Friday, February 5, 2010

2/05/2010
1
Driving into town the other morning I was awestruck by the beauty of the drab, brown, bare and twisted trees covered in sparkling white ice. It still seems funny to me, after living in the northwest for almost four years, to consider these stunted deciduous trees as actual trees and not just shrubs. They just can't quite live up to the magnificent trees of Idaho and Oregon. But that morning I found them breathtaking and found a new appreciation for their empty limbs. Which is good because I might be disowned from my silviculturist father (specializing in oak trees) if I didn't admit that I had a special place in my heart for oaks.

I would never have guessed that I would ever want to move back to Missouri. Boring old Missouri that lacks both majestic mountains and crashing ocean. I always had a mild appreciation of some of its amenities like the turtles, june bugs, lightning bugs and other creatures; its colorful warm springs and the crunchy leaves in fall. But I was destined for bigger things and better places. I was going to be a marine biologist on some rocky and exotic coastline and escape this plainness. After being accepted to two exciting schools on the east coast I was pretty much completely devastated the day that I realized it was much more practical to attend Southwest Missouri State (the soon to be up and coming Missouri State). I may or may not have shed a few tears and my theme song that summer was "In my mind I'm gone to Carolina". But who knew? At good ol' SMS I met my future husband, got some good biology education under my belt and even escaped for one summer to live out my dream traipsing along Cape Cod beaches. One day after our wedding (quite literally) Clay and I packed the u-haul and drove out west without once looking back wistfully (at least not on my part). New country, new adventures, new life. I couldn't wait to get out of our home state. Back to my real home state of Idaho where I was born and raised... at least for the first two years of my life.
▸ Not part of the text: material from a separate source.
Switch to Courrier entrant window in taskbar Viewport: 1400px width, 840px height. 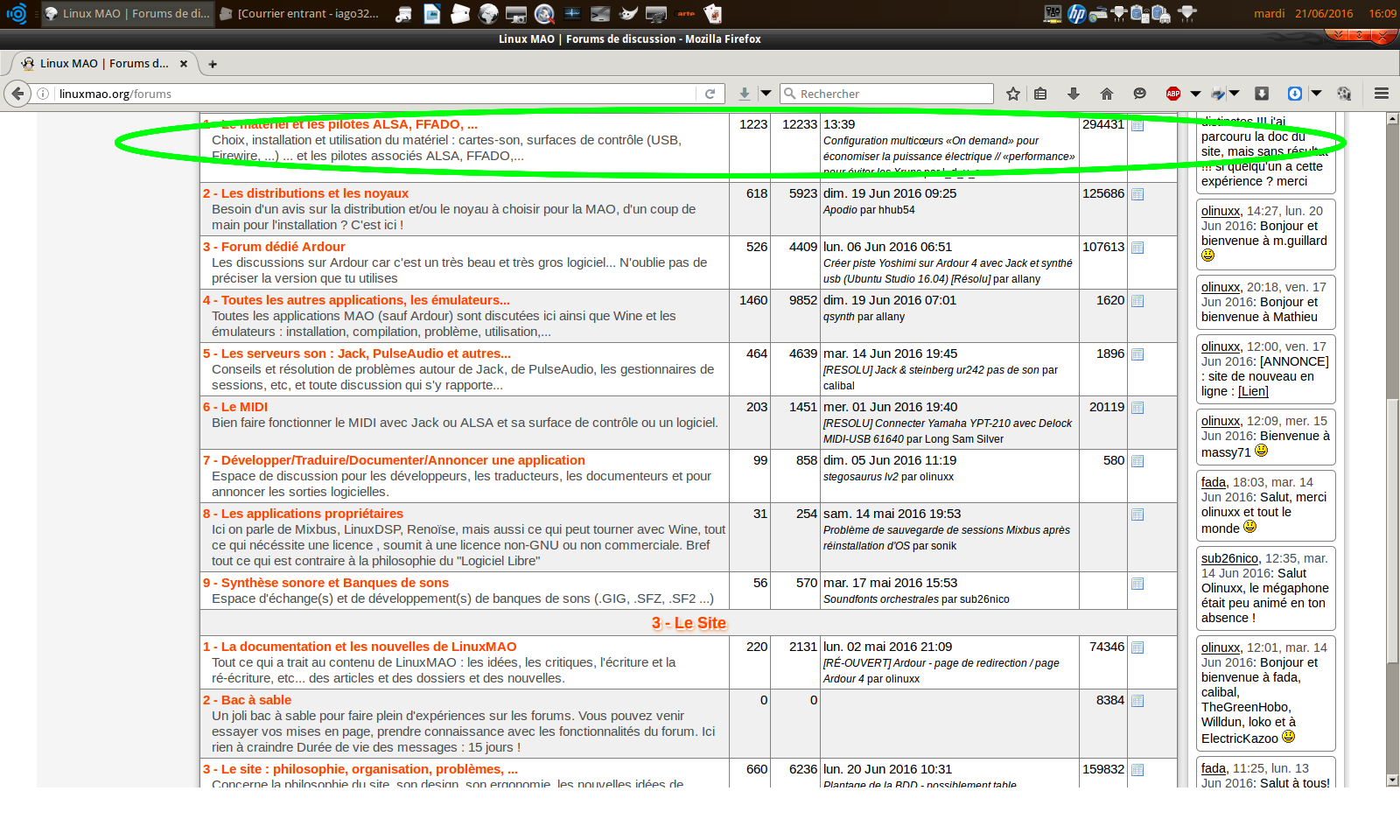(300, 14)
I already felt a tight bond with the state and country that we were to call our new home. The two years in Moscow were wonderful. The scenery lived up to all my expectations and more. We spent nearly every weekend and holiday exploring, hiking, camping, skiing, river rafting, swimming, attending draft horse shows in Sandpoint and road trips to the Oregon, California and Washington coastlines, national and state parks. My scrapbooks will attest to the good times we had being an adventurous young couple. And Margaret can use them to claim Idaho citizenship and boast about all the places she visited before she was two. She went to both the pacific and atlantic oceans, rode horses, climbed precarious mountain goat trails down to a swimming spot in elk river falls, and flew numerous times to the east coast and Missouri. And that was all before she was born!
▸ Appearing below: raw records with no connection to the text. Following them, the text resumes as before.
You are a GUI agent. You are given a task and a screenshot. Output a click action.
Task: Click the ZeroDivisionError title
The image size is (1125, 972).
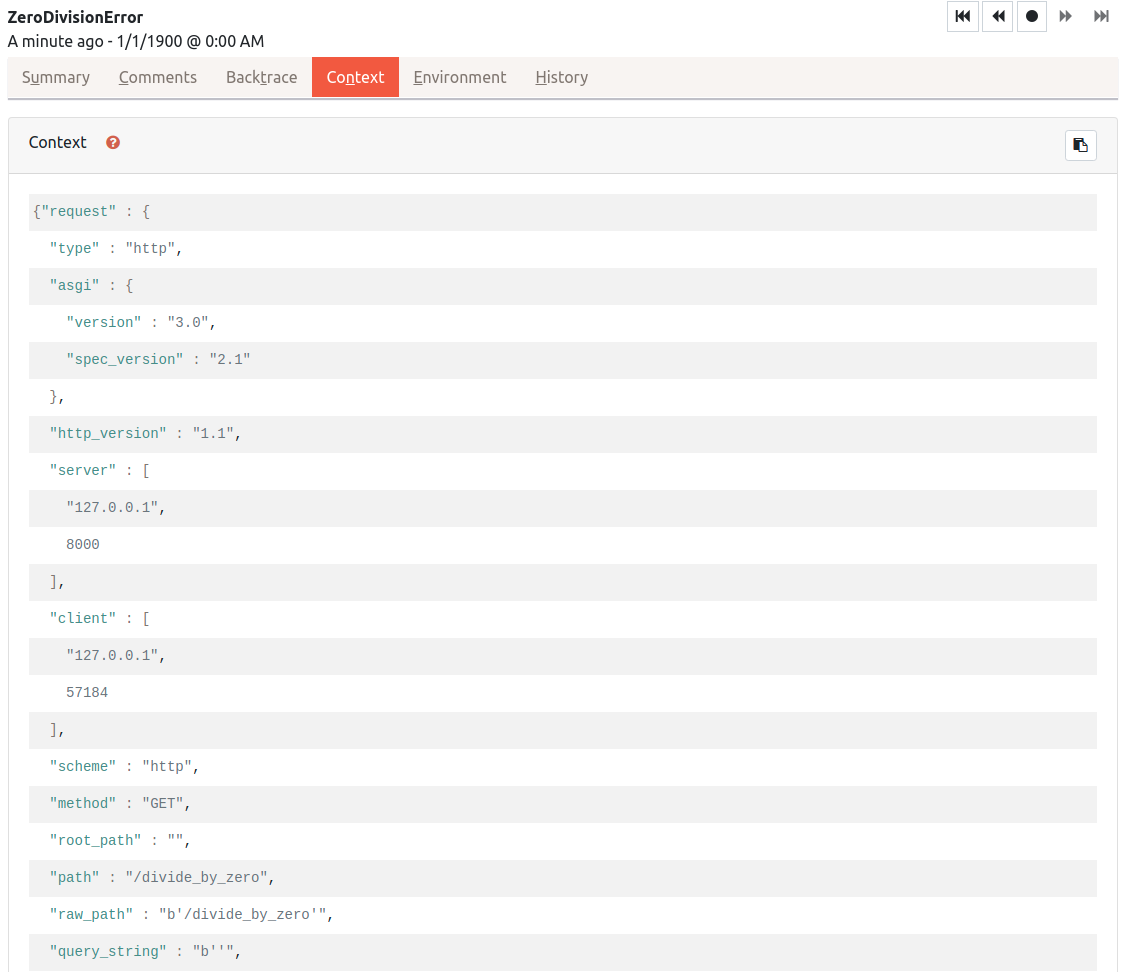[x=75, y=17]
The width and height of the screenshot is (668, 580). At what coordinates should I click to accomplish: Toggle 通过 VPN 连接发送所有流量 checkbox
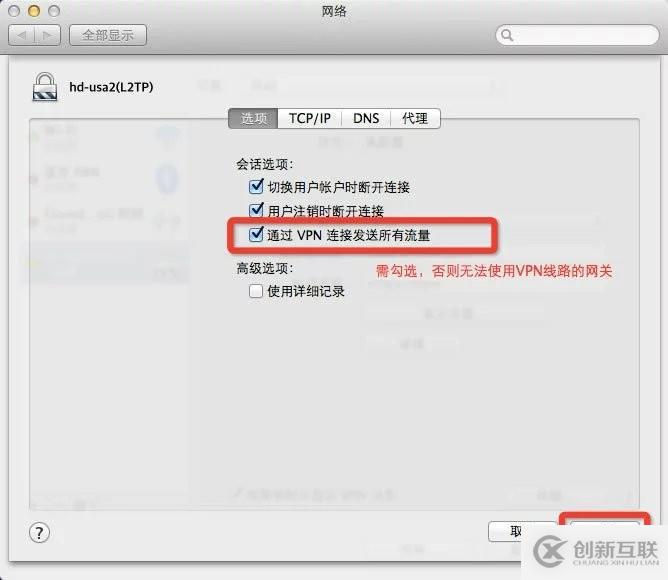tap(256, 234)
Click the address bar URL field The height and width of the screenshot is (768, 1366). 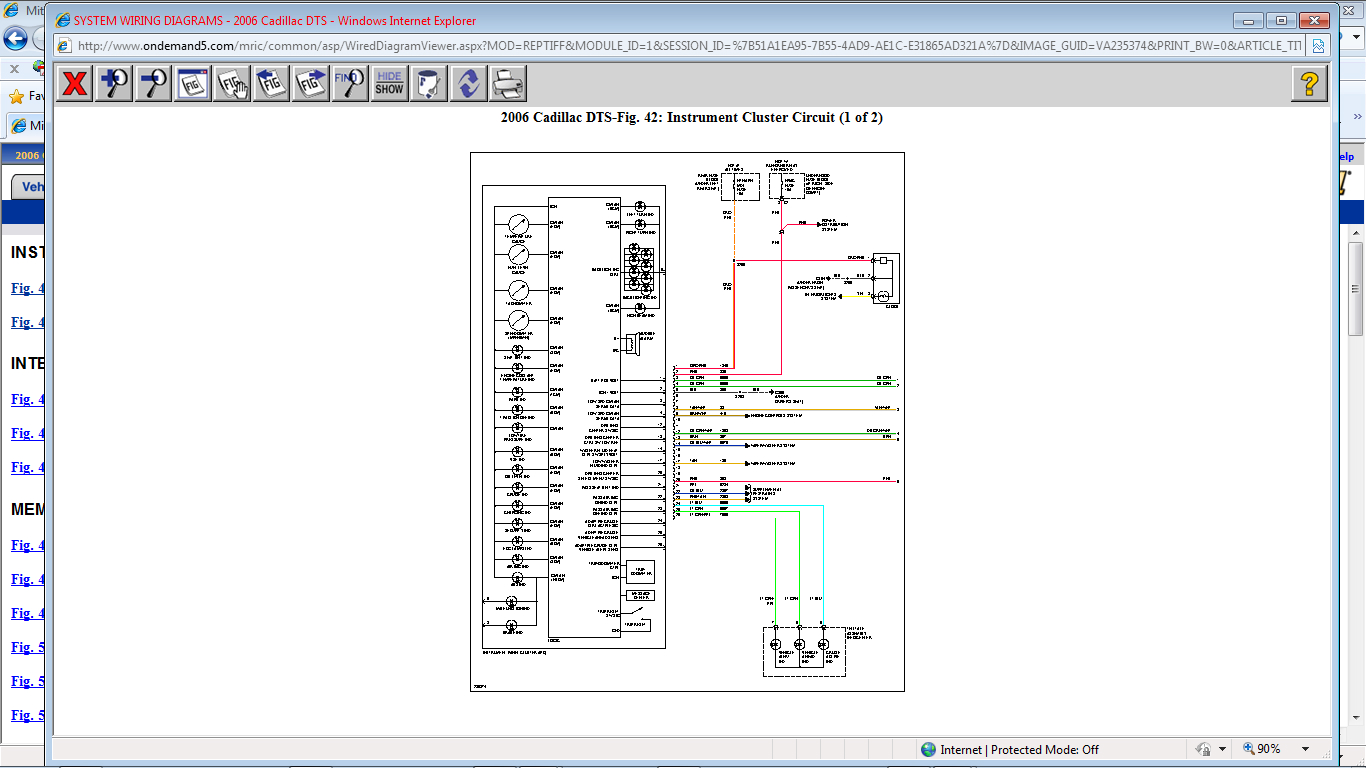[680, 46]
Leaving my own true Idaho was a sad day for me. I knew good things were in store for us but even now I still get a touch nostalgic when I think about our time there. The scenery, the church community, the beginning struggles & joys of starting our marriage and a family. In that state I saw myself as a backwoods woman, biologist and rancher extraordinaire. Independent and wild. Moving to the big city of Portland was a big adjustment after that dreamed imagery. Oregon is a beautiful state too and so I was excited to have new places to explore. And we certainly did just that during the year and a half that we lived there. Once again nearly every weekend and holiday was spent hiking and camping and roadtripping around the state. Apartment living in a city with a toddler and energetic puppy will do that to you. But it was still city living. And fortunately for Missouri, and our families, city living didn't sit too well with us. We began to have visions of raising our growing family in the boonies with horses and cows and chickens and dogs and vegetable gardens and woods where the kids could play cowboys & indians and robin hood. And hey, just a yard would be nice to start with. And maybe a basement to store all of our accumulated junk.
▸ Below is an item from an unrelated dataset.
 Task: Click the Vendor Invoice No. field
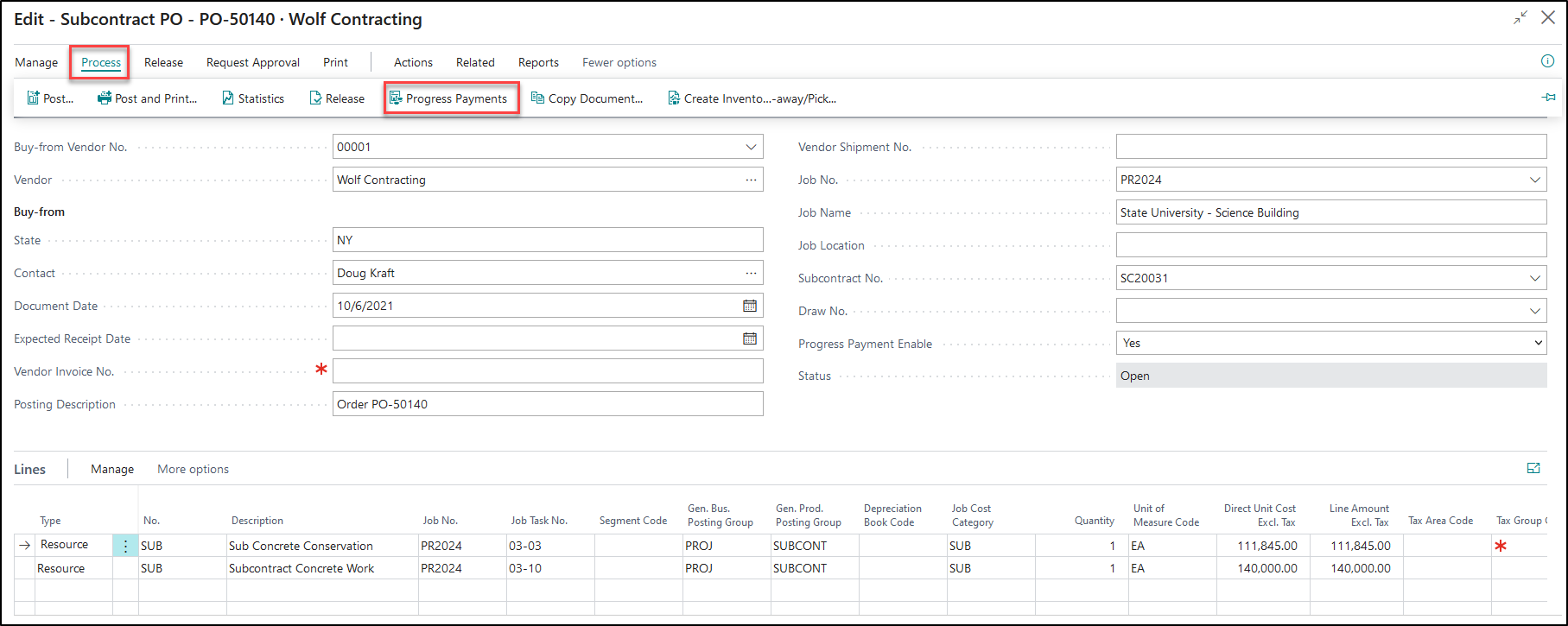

So it just so happened that during one of our many visits to Missouri to see family Clay broached the idea of moving back in the near future. And he knew what he was doing. He mentioned it while we were horseback riding on his parent's neighbor's fields where he had proposed to me a couple years ago. Talking about hitting me in a soft spot. I immediately agreed but put in the condition -- maybe in about a year it would be nice. A month or so later, back in the city, Clay started frantically searching for and applying for jobs near Springfield, Missouri. And I surprised myself by being almost as impatient as he was. Moving from Idaho to Missouri might have been a bit harder for me to cope with. But Portland had built in me a desperate need for country life and now with two little children I thought it might not be so bad to be close to family. Even if it was in Missouri. The more I thought about the idea the more things I thought of that I missed about the midwest. The northwest was more breathtaking and stunning and I was for sure going to miss it and all the friends that we made while living there. But it didn't have enough bugs (well, except for ticks and chiggers....I didn't particularly miss those) and reptiles and assorted songbirds and thunderstorms. The biologist in me was kicking in. And there were horses waiting for us in Missouri. Particularly a mustang named Chico who needed a little round pen work.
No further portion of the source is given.